↓

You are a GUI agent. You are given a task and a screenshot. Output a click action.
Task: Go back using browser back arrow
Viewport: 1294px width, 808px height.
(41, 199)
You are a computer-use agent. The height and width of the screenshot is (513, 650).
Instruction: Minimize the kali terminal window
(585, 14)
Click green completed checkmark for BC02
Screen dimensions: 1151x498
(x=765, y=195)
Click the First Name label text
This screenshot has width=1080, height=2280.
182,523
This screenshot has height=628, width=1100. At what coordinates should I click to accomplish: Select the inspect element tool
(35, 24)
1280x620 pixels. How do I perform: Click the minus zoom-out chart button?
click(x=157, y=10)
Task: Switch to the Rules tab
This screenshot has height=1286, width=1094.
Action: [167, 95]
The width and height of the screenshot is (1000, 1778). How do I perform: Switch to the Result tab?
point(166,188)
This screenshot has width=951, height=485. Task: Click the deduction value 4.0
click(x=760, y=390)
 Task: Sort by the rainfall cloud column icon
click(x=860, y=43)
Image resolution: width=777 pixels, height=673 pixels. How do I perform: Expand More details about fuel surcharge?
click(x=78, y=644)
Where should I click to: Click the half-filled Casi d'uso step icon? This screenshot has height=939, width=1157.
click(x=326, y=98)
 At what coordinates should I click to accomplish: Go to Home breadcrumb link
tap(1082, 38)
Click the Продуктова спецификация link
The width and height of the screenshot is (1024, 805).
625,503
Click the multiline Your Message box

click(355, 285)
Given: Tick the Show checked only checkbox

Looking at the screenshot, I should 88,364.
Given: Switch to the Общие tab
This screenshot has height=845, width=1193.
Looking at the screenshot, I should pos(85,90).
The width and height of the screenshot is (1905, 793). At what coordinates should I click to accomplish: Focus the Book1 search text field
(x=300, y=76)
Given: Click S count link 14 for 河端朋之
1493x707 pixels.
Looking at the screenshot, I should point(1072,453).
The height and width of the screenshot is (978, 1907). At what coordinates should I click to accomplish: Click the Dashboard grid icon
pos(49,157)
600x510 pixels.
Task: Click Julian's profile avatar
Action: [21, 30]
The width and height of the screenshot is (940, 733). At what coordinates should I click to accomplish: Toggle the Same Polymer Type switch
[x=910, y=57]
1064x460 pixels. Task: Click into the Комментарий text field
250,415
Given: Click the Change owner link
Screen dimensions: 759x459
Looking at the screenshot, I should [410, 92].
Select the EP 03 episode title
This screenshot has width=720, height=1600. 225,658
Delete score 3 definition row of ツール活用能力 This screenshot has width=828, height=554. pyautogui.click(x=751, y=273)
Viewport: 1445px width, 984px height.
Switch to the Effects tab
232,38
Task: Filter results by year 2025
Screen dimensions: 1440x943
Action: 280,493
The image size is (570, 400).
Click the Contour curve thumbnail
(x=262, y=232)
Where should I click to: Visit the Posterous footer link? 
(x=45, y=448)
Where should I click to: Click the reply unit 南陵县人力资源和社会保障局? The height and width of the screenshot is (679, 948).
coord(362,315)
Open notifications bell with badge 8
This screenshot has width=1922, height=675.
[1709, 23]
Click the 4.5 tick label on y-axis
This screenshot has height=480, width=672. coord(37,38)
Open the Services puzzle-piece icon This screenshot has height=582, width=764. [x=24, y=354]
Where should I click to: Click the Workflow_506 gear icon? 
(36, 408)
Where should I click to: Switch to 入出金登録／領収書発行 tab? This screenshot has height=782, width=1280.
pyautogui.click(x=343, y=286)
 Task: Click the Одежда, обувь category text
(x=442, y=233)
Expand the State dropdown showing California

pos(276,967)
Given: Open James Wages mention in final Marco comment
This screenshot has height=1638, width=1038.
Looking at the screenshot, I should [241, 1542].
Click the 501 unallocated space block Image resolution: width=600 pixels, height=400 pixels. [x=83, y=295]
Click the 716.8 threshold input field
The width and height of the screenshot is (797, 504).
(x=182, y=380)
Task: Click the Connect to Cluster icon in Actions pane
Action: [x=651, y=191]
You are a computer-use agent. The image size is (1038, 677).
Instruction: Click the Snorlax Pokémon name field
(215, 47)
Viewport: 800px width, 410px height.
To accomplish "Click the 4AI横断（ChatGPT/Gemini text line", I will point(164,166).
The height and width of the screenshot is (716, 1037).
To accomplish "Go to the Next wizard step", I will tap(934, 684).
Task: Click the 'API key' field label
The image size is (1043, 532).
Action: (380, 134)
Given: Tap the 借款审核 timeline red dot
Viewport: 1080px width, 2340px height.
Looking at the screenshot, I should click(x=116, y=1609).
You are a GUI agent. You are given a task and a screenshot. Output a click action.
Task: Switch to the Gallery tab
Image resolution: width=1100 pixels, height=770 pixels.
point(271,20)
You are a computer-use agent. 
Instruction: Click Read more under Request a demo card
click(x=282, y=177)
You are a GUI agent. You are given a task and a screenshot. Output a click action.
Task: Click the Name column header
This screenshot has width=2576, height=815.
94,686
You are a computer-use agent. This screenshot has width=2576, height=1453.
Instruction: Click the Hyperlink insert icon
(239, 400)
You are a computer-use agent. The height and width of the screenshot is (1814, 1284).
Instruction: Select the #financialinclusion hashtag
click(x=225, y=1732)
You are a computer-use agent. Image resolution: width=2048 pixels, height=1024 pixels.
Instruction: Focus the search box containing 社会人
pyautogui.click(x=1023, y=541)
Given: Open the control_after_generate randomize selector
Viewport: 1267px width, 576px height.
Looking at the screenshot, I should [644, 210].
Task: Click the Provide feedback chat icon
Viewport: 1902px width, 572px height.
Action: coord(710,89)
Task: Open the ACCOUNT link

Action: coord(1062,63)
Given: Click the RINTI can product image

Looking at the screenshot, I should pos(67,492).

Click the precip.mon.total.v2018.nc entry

↑

- **DESCRIPTION OF THE TASK**:
Taking the line with "The width and height of the screenshot is (940, 733)." as the first and the line with "Given: Click the Change owner link" as the last, retype that stretch of the data above exactly, with no other lines.

- **SOLUTION TO THIS PROBLEM**:
The width and height of the screenshot is (940, 733). At what coordinates should I click to accomplish: Toggle the Same Polymer Type switch
[x=910, y=57]
1064x460 pixels. Task: Click into the Комментарий text field
250,415
Given: Click the Change owner link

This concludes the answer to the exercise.